It sounds like from the emails that we want to support Jupyter Notebooks, which I just added with a run function called run_jupyter. The run_jupyter function is currently executing notebooks via the command line, though we can also change it to be a wrapper for the Python API interface. The advantage of executing via command line is that it keeps the codebase simple as run_jupyter will mirror the other run functions. The advantage of executing via Python API interface is that it's one less thing users have to set up command line usage for. Do you have a preference either way?

from template_archive.

gentzkow avatar gentzkow commented on September 2, 2024

from template_archive.

z-y-huang avatar z-y-huang commented on September 2, 2024

@gentzkow:

I believe we can add Jupyter to the requirements.txt and preface the jupyter command with python -m. I'll need to double-check this won't potentially lead to conflicts with Anaconda (since that's how most people have Jupyter installed), but will go with that if there isn't.

from template_archive.

gentzkow avatar gentzkow commented on September 2, 2024

from template_archive.

z-y-huang avatar z-y-huang commented on September 2, 2024

Hi @gentzkow:

I pushed a branch addressing the items here.

Four comments:

  1. My original reasoning behind imposing the rule that /code/ only ever reference /input/ (and not /raw/) was that doing so makes it more transparent what source files are used for analysis (since often times, /raw/ contains files that aren't used).

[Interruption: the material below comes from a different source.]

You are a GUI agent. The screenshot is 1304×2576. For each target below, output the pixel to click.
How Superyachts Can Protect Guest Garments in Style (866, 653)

  2. The current procedure for saving external outputs requires manually uploading the output externally and saving the appropriate documentation. This seems like it could lead to room for error. One thought was to write an optional utility function that automatically uploads the output and saves the appropriate documentation.

  3. I ended up using the Python API interface for Jupyter notebook since it's more robust when it comes to Python version compatibility. The API lets you run notebooks created with Python 2 using Python 3 and vice-versa.

  4. From the testing I did, gslab_make should play nicely with Anaconda and run on different IDEs. One quibble is that Anaconda creates environments where the PATH variable may be different from your system environment. For example, Matlab is added to my PATH for my system environment but not my Anaconda environment, which means run_matlab works when running it via shell but not through Spyder. This is an idiosyncratic issue though, but something I can note in the RA manual.

from template_archive.

gentzkow avatar gentzkow commented on September 2, 2024

Great.

On (1), I understand that reasoning. I think the rule we want to stick to is just that code can never reference a directory outside its own module.

I continue to go back and forth between these two structures we've discussed before

/data/ with subdirectory /raw/
/analysis/
etc.

or

/raw/
/data/
/analysis/
etc.

The former would correspond to a case where /raw/ is consumed only by code within /data/ and then (most) everything downstream consumes /data/output/ but not /data/raw/. The latter would correspond to a case where many different modules read from /raw/.

An annoying detail is what to do about things like image files we want to use only for slides. Current plan would be those go in /paper_slides/raw/. In the second scheme, are we OK having /raw/ both as a standalone module and as a sub within other modules? Or do we want to force those image files to all be in the top-level /raw/ directory.

Let me know your views.

On (2), I like the idea of a utility script but let's sequence that later after we finish tidying up and do the next round of review. For now let's just make sure the manual instructions are clear.

Good on (3)-(4).

One note: on the hard-committed input files for paper_slides what we currently have doesn't work. I still can't compile paper.lyx without running make.py first. I think the input files were committed as symbolic links rather than actual files.

from template_archive.

gentzkow avatar gentzkow commented on September 2, 2024

Also, this looks like a typo in setup_repository.py...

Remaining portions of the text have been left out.